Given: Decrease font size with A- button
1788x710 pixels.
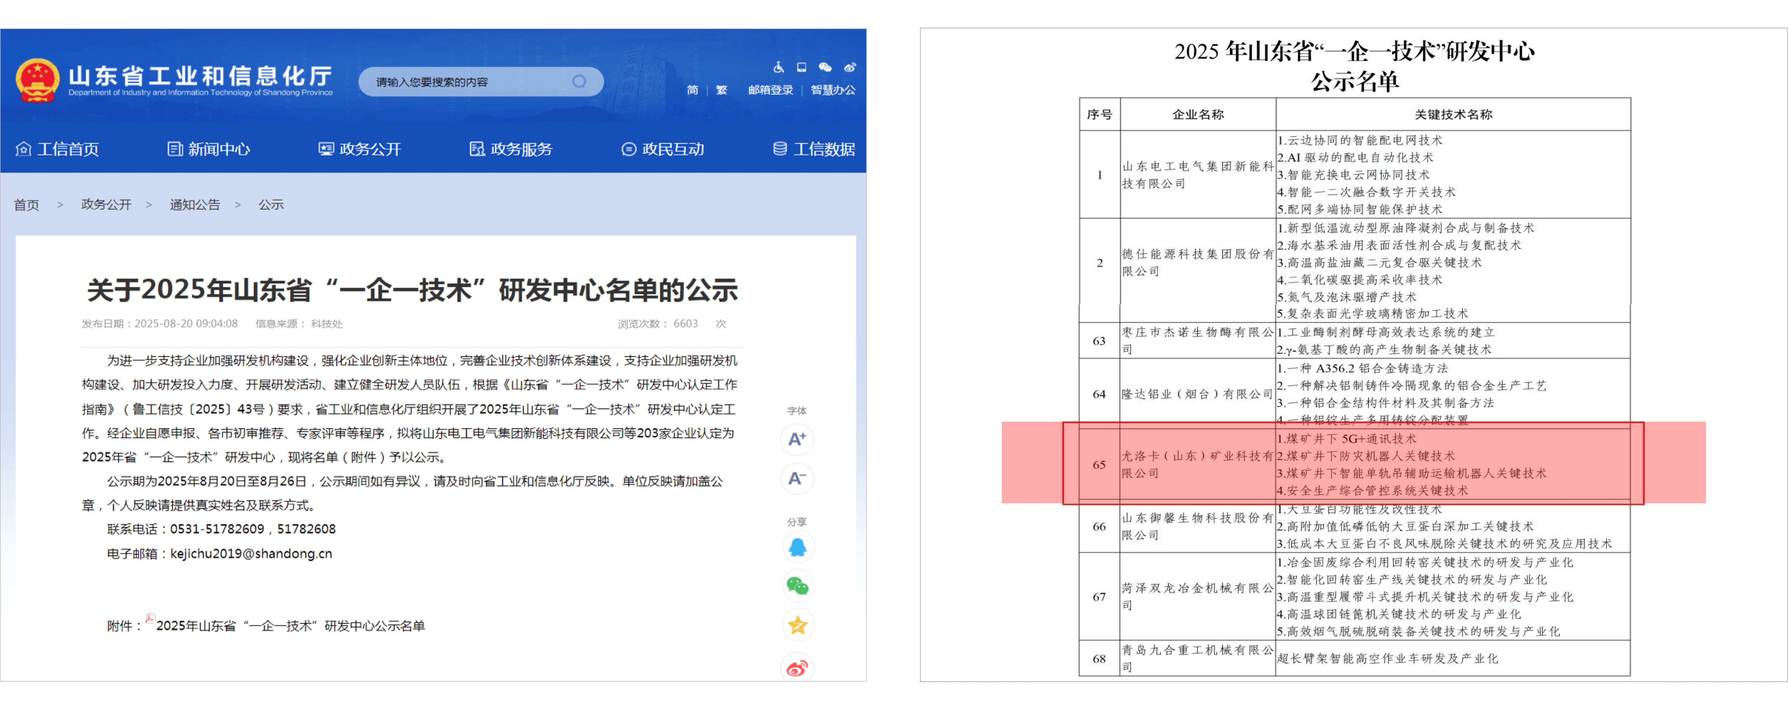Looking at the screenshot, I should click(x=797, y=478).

+++++

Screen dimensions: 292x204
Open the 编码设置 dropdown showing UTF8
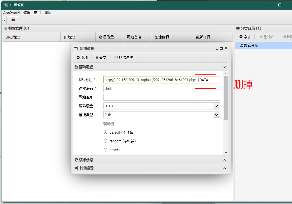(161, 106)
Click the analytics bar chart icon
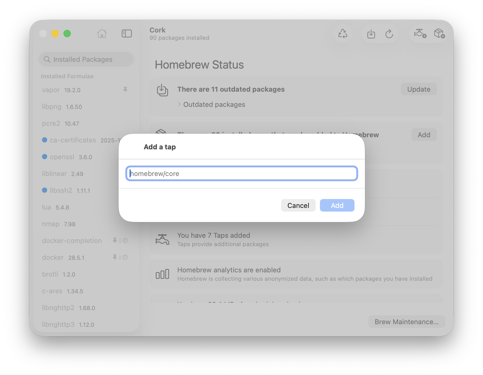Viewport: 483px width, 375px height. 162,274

+++++

WHAT IS REQUIRED: Set down the listing lines starting at the line containing "Given: Decrease font size with A- button" and ending at the line containing "Looking at the", both included, word for word. Leave the pictures out of your answer.

FULL RESPONSE:
Given: Decrease font size with A- button
1788x710 pixels.
Looking at the screenshot, I should click(x=797, y=478).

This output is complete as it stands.